Ein Schraubenzieher von PB Swiss Tools soll also nicht nur ein zuverlässiger, sondern ein lebenslanger Begleiter sein. Das habe mitunter durchaus auch eine emotionale Komponente, erzählt Jaisli: «Viele der Kunden können und wollen sich kaum noch von ihrem perfekt in der Hand liegenden Lieblingswerkzeug trennen. Diese Emotionalisierung findet aber beim Endkunden statt. Wir schaffen nur die Voraussetzungen dafür.»

Vorstoss in neue Gefilde

Seit mehreren Jahren stellt die Firma auch Instrumente für den Operationstisch her – Set-Lösungen, um Implantatschrauben zu lösen. Sie stehen ganz in der Tradition der bisherigen Produkte. Vereinfacht gesagt handelt es sich nämlich um Schraubinstrumente für Chirurginnen und Orthopäden. Setzen sie sich durch, könnten etwa die steril verpackten Extraktionsinstrumente, die lediglich für eine Einmalnutzung in Frage kommen, einen hohen Umsatz generieren. Mit ihnen ist es möglich, auch in den Knochen eingewachsene, abgebrochene oder auseinandergebrochene Schrauben aus Implantaten zu entfernen. Der neue Geschäftszweig macht bereits etwa 15 Prozent des Umsatzes aus.

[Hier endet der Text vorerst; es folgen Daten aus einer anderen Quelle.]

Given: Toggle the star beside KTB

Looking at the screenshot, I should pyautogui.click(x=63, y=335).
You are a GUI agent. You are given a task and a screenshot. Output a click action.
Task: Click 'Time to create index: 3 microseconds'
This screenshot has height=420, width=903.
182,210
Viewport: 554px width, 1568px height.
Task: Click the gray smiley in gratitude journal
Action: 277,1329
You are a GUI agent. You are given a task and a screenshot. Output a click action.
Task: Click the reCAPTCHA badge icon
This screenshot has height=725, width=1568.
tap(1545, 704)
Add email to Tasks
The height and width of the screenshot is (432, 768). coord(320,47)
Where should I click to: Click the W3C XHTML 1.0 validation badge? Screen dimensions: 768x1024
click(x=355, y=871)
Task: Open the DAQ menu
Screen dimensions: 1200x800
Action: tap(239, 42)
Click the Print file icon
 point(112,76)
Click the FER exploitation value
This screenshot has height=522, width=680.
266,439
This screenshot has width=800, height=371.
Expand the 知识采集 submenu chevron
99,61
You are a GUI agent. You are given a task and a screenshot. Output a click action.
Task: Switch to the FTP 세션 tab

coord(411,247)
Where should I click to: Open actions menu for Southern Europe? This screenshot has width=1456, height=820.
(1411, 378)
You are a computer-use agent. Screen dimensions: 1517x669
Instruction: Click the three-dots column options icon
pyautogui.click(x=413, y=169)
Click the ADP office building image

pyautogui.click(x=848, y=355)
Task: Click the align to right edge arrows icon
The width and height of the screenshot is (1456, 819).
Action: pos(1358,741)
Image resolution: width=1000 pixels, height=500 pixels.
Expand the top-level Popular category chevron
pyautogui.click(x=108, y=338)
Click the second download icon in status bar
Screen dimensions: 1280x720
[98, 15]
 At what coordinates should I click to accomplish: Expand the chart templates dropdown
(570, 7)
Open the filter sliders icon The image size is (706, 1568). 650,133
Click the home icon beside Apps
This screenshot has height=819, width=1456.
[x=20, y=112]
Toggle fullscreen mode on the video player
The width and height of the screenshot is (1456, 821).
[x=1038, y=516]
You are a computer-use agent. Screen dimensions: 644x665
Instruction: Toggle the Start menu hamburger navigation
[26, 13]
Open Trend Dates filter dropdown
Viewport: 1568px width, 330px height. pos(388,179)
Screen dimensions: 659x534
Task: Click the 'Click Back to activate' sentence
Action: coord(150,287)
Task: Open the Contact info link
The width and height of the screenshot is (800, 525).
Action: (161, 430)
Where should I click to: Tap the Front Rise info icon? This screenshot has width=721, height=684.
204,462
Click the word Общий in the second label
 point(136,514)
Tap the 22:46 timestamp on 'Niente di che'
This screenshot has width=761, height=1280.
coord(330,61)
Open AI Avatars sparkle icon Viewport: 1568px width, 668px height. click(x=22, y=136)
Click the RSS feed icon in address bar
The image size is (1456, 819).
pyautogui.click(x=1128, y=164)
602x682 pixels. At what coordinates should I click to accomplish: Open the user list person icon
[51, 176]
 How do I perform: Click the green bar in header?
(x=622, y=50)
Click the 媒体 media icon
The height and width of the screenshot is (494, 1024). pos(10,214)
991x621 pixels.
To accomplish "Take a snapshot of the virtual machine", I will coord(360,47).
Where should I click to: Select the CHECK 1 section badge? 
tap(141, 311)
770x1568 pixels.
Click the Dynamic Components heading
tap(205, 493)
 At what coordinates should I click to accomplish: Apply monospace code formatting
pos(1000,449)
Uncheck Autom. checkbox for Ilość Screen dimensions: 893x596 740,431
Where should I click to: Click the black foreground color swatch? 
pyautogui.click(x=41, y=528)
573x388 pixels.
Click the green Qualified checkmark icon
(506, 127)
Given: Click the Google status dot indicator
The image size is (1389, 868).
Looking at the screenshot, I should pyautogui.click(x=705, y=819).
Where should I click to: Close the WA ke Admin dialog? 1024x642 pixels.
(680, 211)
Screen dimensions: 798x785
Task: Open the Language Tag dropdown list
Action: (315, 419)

Nach einer kurzen Autofahrt durch die idyllische Landschaft haben wir die Produktionshalle in Wasen erreicht. Hier laufen handwarme Schraubenziehergriffe vom Förderband und fallen in eine Kiste. Sie entstehen im Spritzgussverfahren, das von Industrierobotern gesteuert wird. Neuheiten wie die Drehmomentgriffe werden hier gefertigt, um anschliessend in der Endmontage mit Modulen für hochpräzise Auslösemechanik ergänzt zu werden. PB Swiss Tools führt jedes Jahr neue Produkte im Heimmarkt und in den Exportmärkten ein, was für die Bekanntheit der Marke und die Erweiterung der Marktanteile von hoher Bedeutung ist.

Im Buch «Der beste Rat», in dem Schweizer Unternehmer ihre wichtigsten Ratschläge wiedergeben, plädiert Eva Jaisli für den Perspektivenwechsel. Sie schreibt etwa: «Die Dinge aus dem Blickwinkel der anderen Beteiligten oder Betroffenen zu betrachten, kann sogar dazu führen, dass man ganze Prozesse oder Prozessketten, die bereits etabliert sind, überprüft und verbessert.» Diesen Rat sollten sich alle, die über Schweizer Wirtschaft schreiben oder Regulierungen für die Schweizer Wirtschaft ausarbeiten, zu Herzen nehmen und einmal die Sichtweise einer Unternehmerin einnehmen. Ein Besuch im Emmental kann zu ganz neuen Einsichten verhelfen.